玄関を通らず2階の窓から透の部屋に入る。

透はいなかった。まだ道場にいる時間であることを思い出す。


透と妹の茶々は二人とも両親の方針で、道場へ通っている。

道場は朝から3時頃まで、途中お昼をはさんで指導してくれる。

柔剣道以外にも、空手や合気道など望む限りの武道を教えてくれる。

もちろんひとつだけということもできる。

透の妹や女の子なんかはそういう場合が多くて、時間も短い。

男の場合は大抵2つはやっていて、透は3つやっている。別に守護でもないが、鍛えるのが好きみたいだ。


・・・そうか・・・守護なら道場に通ってるかもしれないから、やっぱり透も顔見知りの可能性、高いな。

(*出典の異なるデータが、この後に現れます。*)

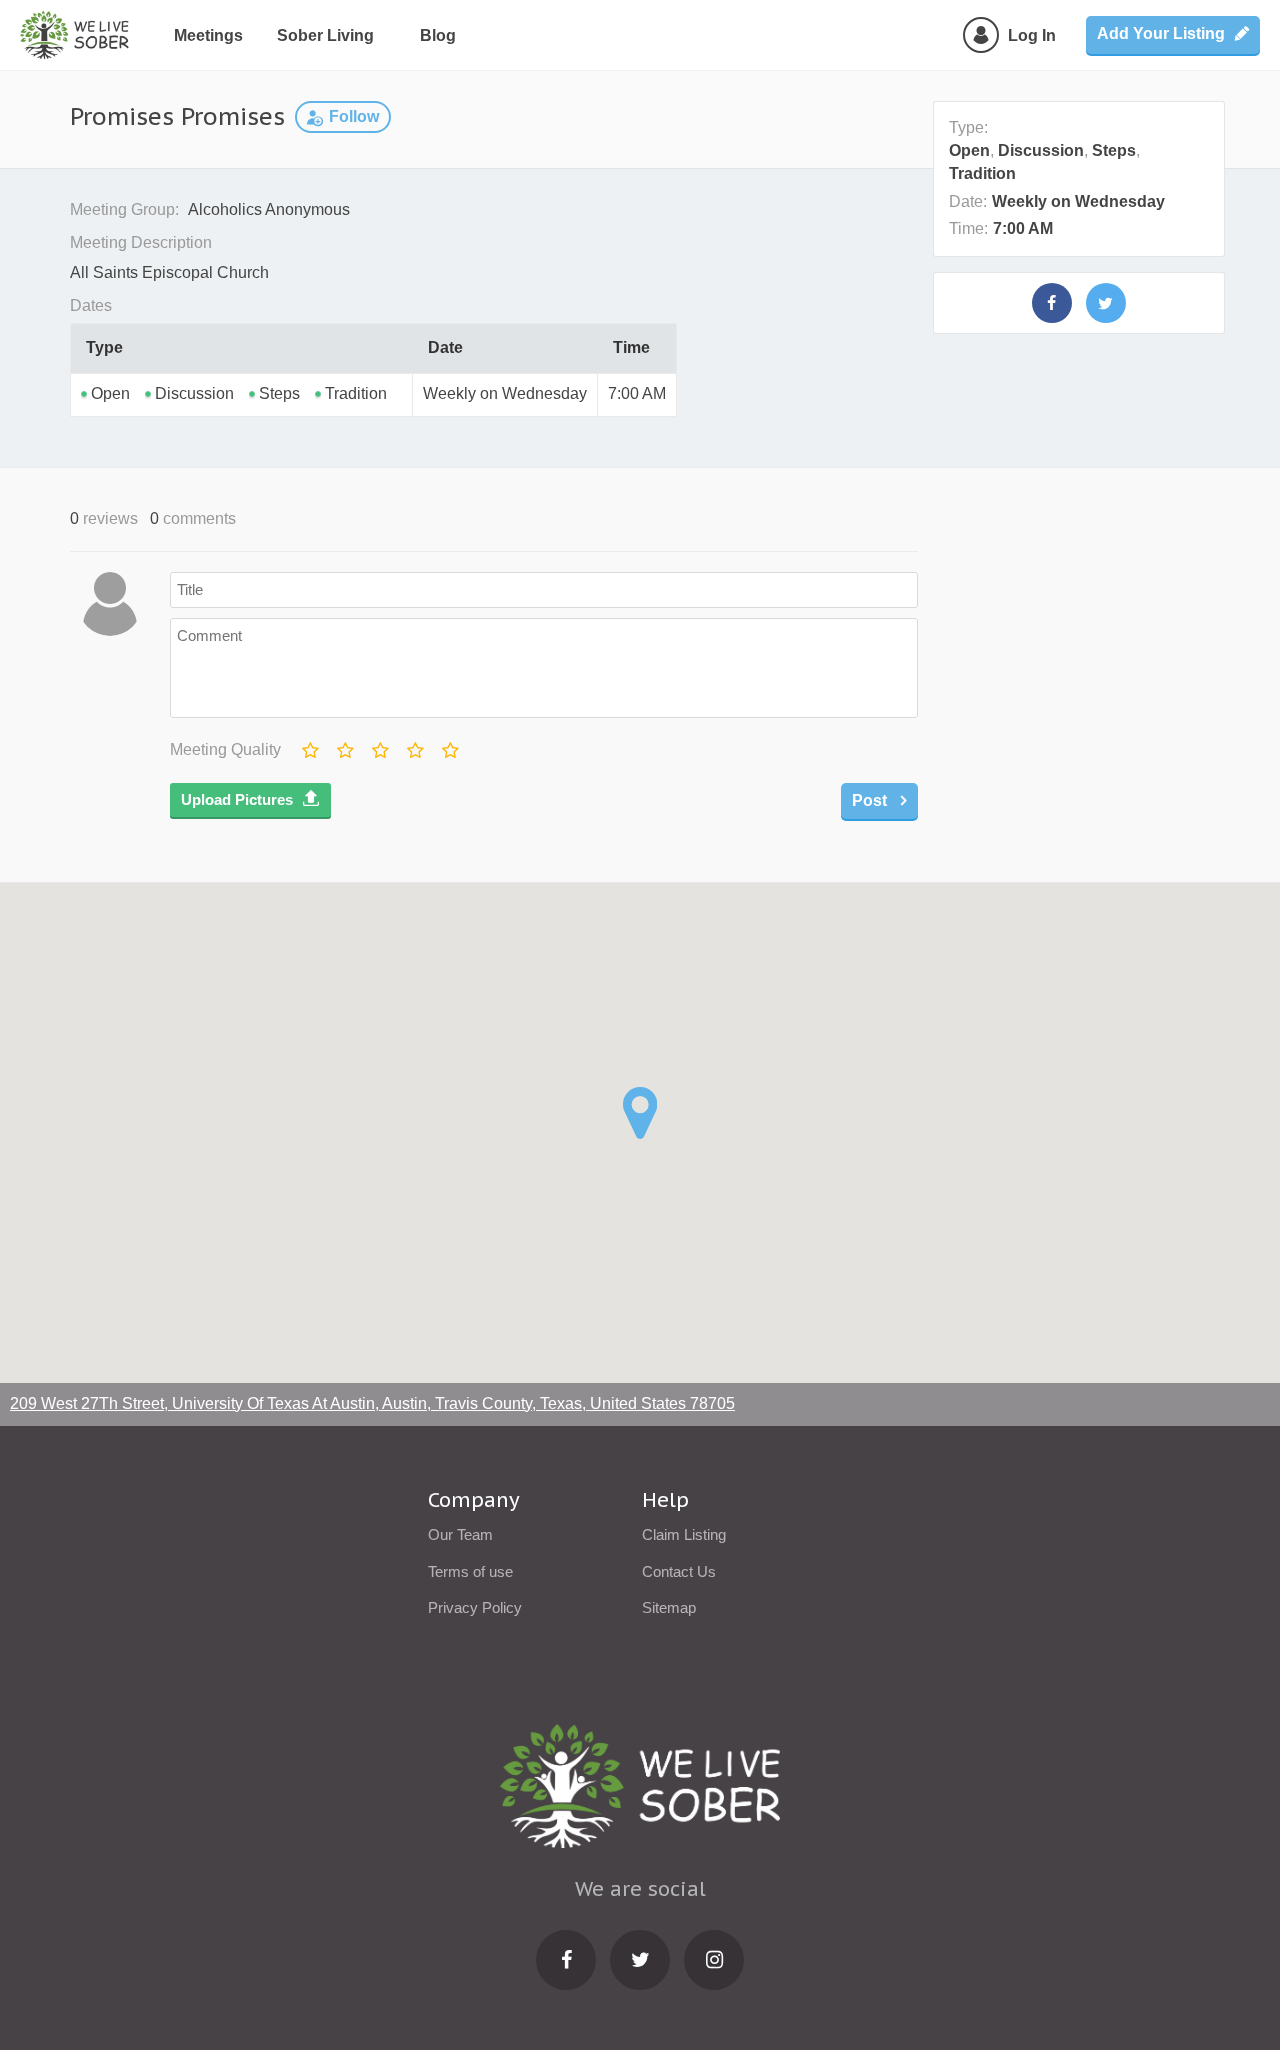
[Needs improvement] (344, 746)
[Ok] (379, 746)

そんなことを考えてたら、玄関の方で「ただいま~」という声がして、やがて部屋に透が入ってきた。


『わあ!・・・なんだ、来てたのか』

『おう、おかえり』


透は担いでた荷物を下ろして着替えを用意する。

『シャワー浴びてくるよ。もうちょっと待ってて』

『おう』


透が出て行って、手持ち無沙汰な気分になった。

荷物の大半は剣道の防具だ。ちょっとのぞいてみて、汗臭さにくらっとする。


・・・いいな・・・ もっと小さい頃、一度通ったことがある。